It may not be a particularly sound barometric test, but when I get a book in my hands about a subject I find interesting but by an author I am unfamiliar with, I look in the author bio in the back: if he or she has ever done any work for Fox, I immediately begin to question not only whether or not I will agree with the author's thesis, but also whether or not the tome in hand is more akin to science fiction or fantasy, more so than, say, Tolkien's Lord of the Rings or Pratchett's Discworld.
When I first learned of Jimenez's thesis and then his association with Fox, these are the cogs that started turning in my head. So as soon as we got his book at my library (and believe me, of course, we'd get THIS book as opposed to all the other gay-related books that I would prefer the library to get), I googled "criticism, book of matt," and found the following article from MediaMatters.

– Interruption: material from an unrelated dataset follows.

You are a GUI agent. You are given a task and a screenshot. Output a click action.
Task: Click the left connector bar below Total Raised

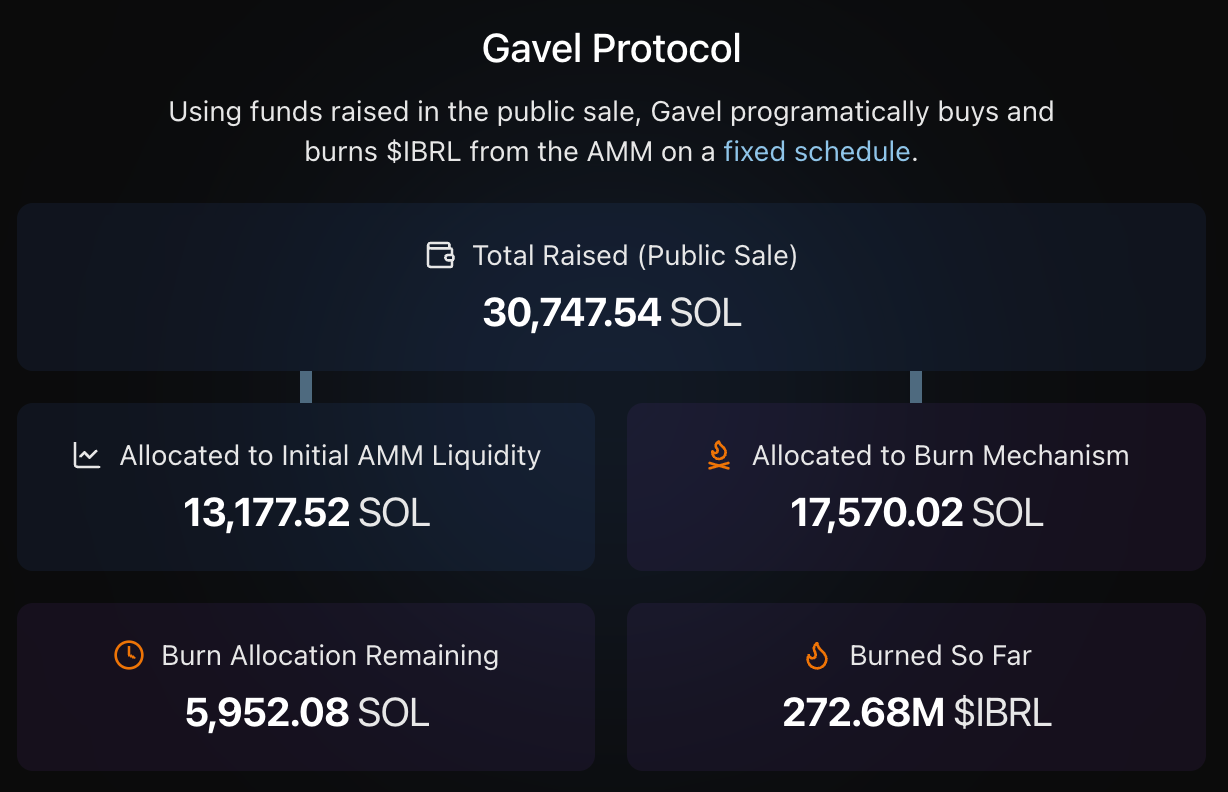coord(306,387)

Although right-wing media have rejoiced at the arrival of The Book of Matt - convinced that it exposes an LGBT "grievance industry" founded on "lies" and cover-ups, Jimenez's repeated conjecture, unreliable sources, and stubborn denial of blatant evidence of homophobia mark the book as a sub-par work of reportage.
In the course of his failed effort to upend the public's understanding of Shepard's murder, Jimenez pays no heed to the reality of anti-LGBT hate crimes. The Southern Poverty Law Center (SPLC) notes that no other minority group is as targeted for hate crimes. However poor the investigative work and unfounded the conclusions, Jimenez's book gives aid and comfort to those who turn a blind eye to anti-LGBT violence and bigotry.
This is actually the conclusion of the piece, so be sure to click over and read the rest.
Given what tomorrow is (50th anniversary of the assassination of JFK), there's been a lot of talk about where everyone was on THAT day. "Well, everyone remembers where they were on the day that it happened." Learning about the death of Matthew Shepard was one of those moments for me (along with the Challenger explosion and 9/11), and while, yes, his murder has been used as a political means, I'm okay with that means being one for justice. Using his death to bring back a darkness is a terrible, terrible thing.